Another good example, here's a can of soda analogy showing the importance of pressure ratios in preventing bubble formation: take the can of soda into a recompression chamber and increase the pressure to the point where if you opened the can, the soda would be flat because the ambient air pressure would be great enough to keep the bubbles in solution. Likewise, if you open a can of soda during an airplane flight, it's likely to fizz more than if you had opened it on the ground because the airplane cabin is at a reduced pressure. How much the soda fizzes does not depend on just the internal pressure of the unopened can, nor on the external air pressure, but it instead depends on the pressure ratio between the pressure in the unopened can and the pressure of the surrounding air when you open it.
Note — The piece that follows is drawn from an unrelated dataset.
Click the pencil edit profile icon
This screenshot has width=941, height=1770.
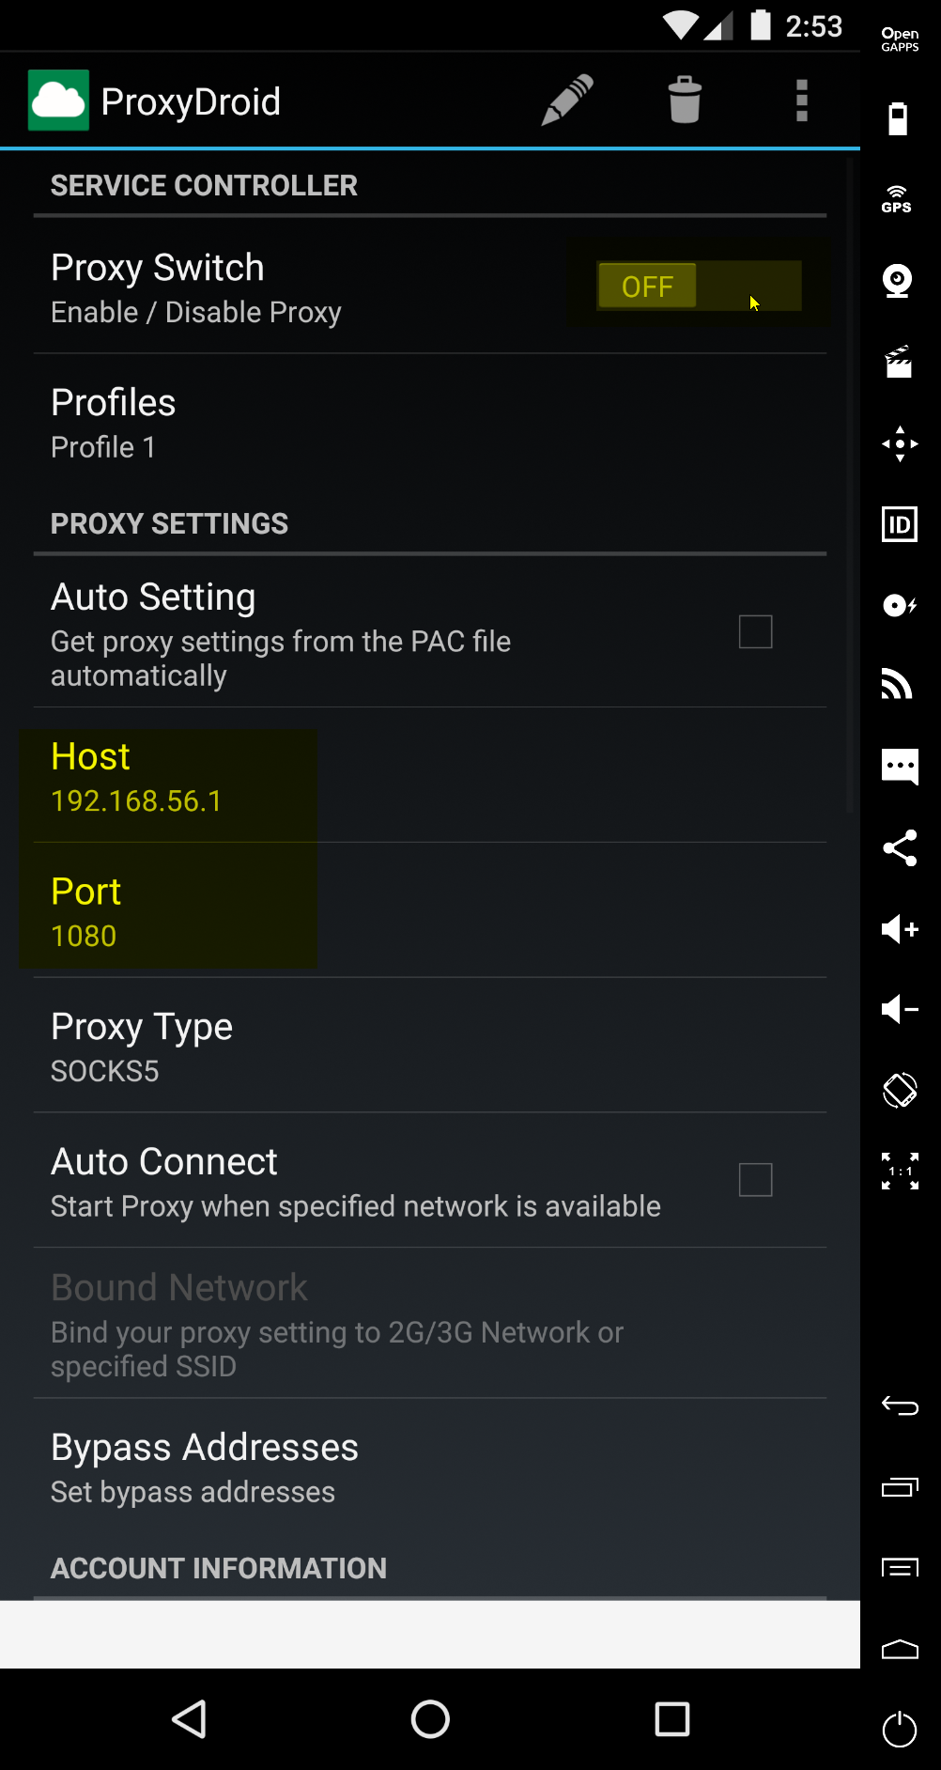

A Nitrogen pressure of 1.6 ata at sea level 1.0 ata yields an allowable surfacing supersaturation ratio of 1.6 (1.6 ata divided-by 1.0 ata equals 1.6)Thank you very much for your time. If I can indulge you a bit more, in your example 20 fsw at 9,000 feet is 1.6 ATA. Is that true or is it really 1.32 ATA in which case 1.32 ata/ 0.72 ata = 1.83
Why would we ignore the reduced atmospheric pressure when calculating absolute pressure?
For the Buhlmann Altitude Air Decompression Tables above 700m (2310ft), the last two deco stops before surfacing based on the 80min Tissue half-life leading the decompression is at 4m (13ft) and 2m (6.6ft). So yes, the delta depth is roughly 7 feet for an allowable staged M-value ascent to the last deco stop, and roughly 7 feet from the last deco stop to the surface.At 13 fsw your calculation would go like this if I understand correctly. 1.12 ata/ .72 ata = 1.55.
Does that mean that the delta in the depth that your tissue can tolerate in your example is 7 feet?
For conservatism, the Buhlmann Altitude Air Deco Tables initially assumes and already accounts for both fast & slow tissue representative compartments, a sea level Nitrogen Pressure saturation of 0.8 ata without any acclimatization time (i.e. a scenario of an Emergency Rescue Dive Team going straight from sea level to altitude by helicopter, and ready to splash in). So when your Perdix ZHL-16 automatically adjusts for altitude, it doesn't prompt for or need to know your acclimatization time at that altitude.OK, that's that part of the equation. What about the reduced nitrogen levels in your tissues at the beginning of the dive due to being acclimated to 9000 feet. Does that affect the algorithm for tissue loading. Why would we ignore that? When I input my altitude into my Perdix computer does it use that in it's calculations or does it only use it for surfacing pressure for the end of the dive?